Robust Intelligence performs profiling of data in order to inform how its tests run. This involves inferring feature types, computing feature relationships, and restricting feature counts. Robust Intelligence uses safe default values and flags exceptions for each parameter, so all these parameters are optional.

Template

Specify this configuration in the AI Stress Testing Configuration JSON file, under the "data_profiling" parameter of the "profiling_config" dictionary.

{
    #...,
    "data_profiling": {
        "num_quantiles": 1001,
        "num_subsets": 10,
        "column_type_info": {
            "min_nunique_for_numeric": 10,
            "numeric_violation_threshold": 0.01,
            "categorical_violation_threshold": 0.05,
            "min_unique_prop": 0.99,
            "allow_float_unique": False,
            "numeric_range_inference_threshold": 1.0,
            "unseen_values_allowed_criteria": 0.25,
        },
        "feature_relationship_info": {
            "num_feats_to_profile": 100,
            "compute_feature_relationships": True,
            "compute_numeric_feature_relationships": False,
            "ignore_nan_for_feature_relationships": True,
        },
    }
}

Arguments

  • num_quantiles: int, default = 1001

    The number of quantiles to store for numerical columns.
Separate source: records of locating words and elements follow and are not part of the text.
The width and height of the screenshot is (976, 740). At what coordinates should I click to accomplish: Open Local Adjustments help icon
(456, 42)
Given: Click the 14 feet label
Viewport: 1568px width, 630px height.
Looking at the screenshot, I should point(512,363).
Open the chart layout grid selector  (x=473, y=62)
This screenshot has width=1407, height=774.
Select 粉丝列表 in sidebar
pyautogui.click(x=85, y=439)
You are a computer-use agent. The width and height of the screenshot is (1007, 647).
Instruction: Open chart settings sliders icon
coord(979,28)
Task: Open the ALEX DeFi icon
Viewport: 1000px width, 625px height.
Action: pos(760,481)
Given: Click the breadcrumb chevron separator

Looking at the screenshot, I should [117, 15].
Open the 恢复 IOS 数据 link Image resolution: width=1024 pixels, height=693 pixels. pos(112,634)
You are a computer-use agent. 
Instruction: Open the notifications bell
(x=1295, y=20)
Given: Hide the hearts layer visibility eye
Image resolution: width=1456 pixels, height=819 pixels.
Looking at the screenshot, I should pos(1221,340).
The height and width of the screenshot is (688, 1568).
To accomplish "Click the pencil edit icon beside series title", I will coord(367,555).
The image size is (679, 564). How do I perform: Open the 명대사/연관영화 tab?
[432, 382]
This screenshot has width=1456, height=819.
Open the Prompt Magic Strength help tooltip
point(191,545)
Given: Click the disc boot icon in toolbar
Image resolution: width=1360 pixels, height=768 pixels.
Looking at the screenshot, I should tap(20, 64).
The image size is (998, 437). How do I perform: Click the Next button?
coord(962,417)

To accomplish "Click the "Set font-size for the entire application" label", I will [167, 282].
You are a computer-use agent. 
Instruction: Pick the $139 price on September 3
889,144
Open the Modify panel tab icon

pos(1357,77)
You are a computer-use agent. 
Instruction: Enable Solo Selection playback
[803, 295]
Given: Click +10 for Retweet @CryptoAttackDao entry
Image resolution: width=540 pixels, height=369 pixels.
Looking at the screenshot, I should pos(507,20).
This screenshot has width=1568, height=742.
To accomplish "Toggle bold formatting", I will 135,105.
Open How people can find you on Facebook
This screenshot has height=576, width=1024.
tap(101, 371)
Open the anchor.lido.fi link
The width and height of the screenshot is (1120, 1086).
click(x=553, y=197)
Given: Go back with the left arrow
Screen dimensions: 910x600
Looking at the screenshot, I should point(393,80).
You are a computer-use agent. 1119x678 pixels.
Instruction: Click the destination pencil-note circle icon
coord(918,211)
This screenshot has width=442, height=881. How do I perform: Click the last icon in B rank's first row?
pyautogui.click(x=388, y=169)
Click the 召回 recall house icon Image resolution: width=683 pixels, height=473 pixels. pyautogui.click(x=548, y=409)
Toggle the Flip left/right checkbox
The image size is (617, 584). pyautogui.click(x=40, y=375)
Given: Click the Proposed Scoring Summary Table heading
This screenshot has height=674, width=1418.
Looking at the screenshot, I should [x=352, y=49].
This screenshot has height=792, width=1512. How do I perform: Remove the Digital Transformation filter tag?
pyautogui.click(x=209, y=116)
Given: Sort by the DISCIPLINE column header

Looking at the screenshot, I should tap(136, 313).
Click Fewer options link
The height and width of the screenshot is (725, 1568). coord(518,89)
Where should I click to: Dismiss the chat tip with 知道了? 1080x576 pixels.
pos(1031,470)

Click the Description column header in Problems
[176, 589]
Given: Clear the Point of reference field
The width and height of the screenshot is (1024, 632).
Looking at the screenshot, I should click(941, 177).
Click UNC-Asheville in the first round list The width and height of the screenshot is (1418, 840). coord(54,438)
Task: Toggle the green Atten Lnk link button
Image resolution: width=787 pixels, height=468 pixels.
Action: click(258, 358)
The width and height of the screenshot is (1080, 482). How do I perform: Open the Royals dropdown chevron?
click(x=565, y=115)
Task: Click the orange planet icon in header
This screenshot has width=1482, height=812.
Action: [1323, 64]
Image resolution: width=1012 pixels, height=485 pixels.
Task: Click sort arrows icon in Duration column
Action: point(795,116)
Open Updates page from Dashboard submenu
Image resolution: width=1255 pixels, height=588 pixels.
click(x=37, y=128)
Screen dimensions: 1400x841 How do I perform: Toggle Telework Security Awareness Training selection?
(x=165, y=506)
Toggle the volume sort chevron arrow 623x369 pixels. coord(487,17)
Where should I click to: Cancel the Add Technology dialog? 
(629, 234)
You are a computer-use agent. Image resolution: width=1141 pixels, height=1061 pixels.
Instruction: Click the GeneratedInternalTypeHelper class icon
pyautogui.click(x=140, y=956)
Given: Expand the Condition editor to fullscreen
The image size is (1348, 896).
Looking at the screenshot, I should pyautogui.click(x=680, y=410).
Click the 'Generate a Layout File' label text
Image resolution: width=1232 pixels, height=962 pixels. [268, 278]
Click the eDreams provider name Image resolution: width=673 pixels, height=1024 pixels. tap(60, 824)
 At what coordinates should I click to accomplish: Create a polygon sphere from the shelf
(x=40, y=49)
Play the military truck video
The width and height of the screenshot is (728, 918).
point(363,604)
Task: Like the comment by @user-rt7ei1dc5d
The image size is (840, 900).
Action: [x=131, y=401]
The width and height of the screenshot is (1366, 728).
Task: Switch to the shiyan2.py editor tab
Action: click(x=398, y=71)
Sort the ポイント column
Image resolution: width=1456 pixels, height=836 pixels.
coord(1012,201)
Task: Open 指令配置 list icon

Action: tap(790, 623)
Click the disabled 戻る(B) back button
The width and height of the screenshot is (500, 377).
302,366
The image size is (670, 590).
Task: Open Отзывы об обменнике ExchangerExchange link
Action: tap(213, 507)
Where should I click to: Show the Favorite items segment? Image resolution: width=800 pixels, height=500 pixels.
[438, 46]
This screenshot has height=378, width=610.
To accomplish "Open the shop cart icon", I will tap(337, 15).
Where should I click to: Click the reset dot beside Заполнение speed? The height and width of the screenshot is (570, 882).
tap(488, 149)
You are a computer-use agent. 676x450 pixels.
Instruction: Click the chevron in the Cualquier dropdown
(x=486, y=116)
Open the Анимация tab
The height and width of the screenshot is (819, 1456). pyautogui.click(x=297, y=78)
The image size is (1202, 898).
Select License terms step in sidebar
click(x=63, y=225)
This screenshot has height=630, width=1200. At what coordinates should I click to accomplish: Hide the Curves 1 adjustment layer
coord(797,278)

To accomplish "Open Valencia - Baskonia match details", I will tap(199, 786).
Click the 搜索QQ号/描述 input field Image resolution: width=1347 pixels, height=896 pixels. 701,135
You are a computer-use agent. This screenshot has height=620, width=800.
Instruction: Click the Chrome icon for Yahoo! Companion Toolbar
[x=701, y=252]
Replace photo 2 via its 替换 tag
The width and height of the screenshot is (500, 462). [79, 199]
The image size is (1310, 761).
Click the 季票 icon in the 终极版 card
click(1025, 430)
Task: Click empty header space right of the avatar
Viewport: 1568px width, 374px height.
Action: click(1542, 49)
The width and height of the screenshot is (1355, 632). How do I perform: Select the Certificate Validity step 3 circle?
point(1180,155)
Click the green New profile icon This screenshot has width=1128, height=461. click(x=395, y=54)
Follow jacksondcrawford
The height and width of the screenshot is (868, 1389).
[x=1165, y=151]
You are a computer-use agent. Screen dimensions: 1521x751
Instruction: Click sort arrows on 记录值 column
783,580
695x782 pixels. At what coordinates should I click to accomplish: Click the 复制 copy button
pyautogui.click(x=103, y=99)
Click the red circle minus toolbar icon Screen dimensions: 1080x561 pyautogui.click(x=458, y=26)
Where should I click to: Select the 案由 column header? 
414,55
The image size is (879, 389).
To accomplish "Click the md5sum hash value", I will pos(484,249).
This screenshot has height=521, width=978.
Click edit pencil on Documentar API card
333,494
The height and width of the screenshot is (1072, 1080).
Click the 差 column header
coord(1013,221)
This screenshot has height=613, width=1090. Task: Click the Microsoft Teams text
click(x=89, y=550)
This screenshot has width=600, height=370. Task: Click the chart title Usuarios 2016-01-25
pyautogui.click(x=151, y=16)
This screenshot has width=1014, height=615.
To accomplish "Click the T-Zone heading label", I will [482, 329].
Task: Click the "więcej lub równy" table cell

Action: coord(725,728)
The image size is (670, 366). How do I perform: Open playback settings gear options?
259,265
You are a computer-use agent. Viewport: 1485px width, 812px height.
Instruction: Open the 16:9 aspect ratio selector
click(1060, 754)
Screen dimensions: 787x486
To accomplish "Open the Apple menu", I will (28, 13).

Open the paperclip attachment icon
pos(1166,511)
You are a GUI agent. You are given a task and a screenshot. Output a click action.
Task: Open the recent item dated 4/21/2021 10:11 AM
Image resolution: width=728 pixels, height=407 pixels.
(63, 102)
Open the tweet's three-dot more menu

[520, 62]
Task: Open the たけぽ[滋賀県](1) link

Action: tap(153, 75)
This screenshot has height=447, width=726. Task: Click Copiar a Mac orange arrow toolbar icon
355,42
  • num_subsets: int, default =

  • column_type_info:

    • min_nunique_for_numeric: int, default = 10

      Minimum number of unique values in column for it to be considered a numeric column, otherwise the column is considered categorical.

    • numeric_violation_threshold: float, default = 0.01,

      Maximum fraction of violations when assigning numeric columns (not including missing values).

    • categorical_violation_threshold: float, default = 0.05,

      Maximum fraction of violations when assigning categorical subtypes (not including missing values).

    • min_unique_prop: float, default = 0.99

      If data has at least min_unique_prop proportion of unique values then classify as a column that must have unique values.

    • allow_float_unique: bool, default = False

      Allow float columns to be inferred as unique.

    • numeric_range_inference_threshold:

    • unseen_values_allowed_criteria:

  • feature_relationship_info:

    • num_feats_to_profile: int or null, default = null

      Number of features to profile for smart feature sampling.

    • compute_feature_relationships: bool, default = True

      Whether to compute feature relationships.

    • compute_numeric_feature_relationships: bool, default = False

      Whether to compute feature relationships for discretized numeric columns.

    • ignore_nan_for_feature_relationships: bool, default = True

      Whether to ignore nan when computing feature relationships.

  • class_name: List[str] or null, default = null

    Optional list of label class names (in label order). For classification tasks only.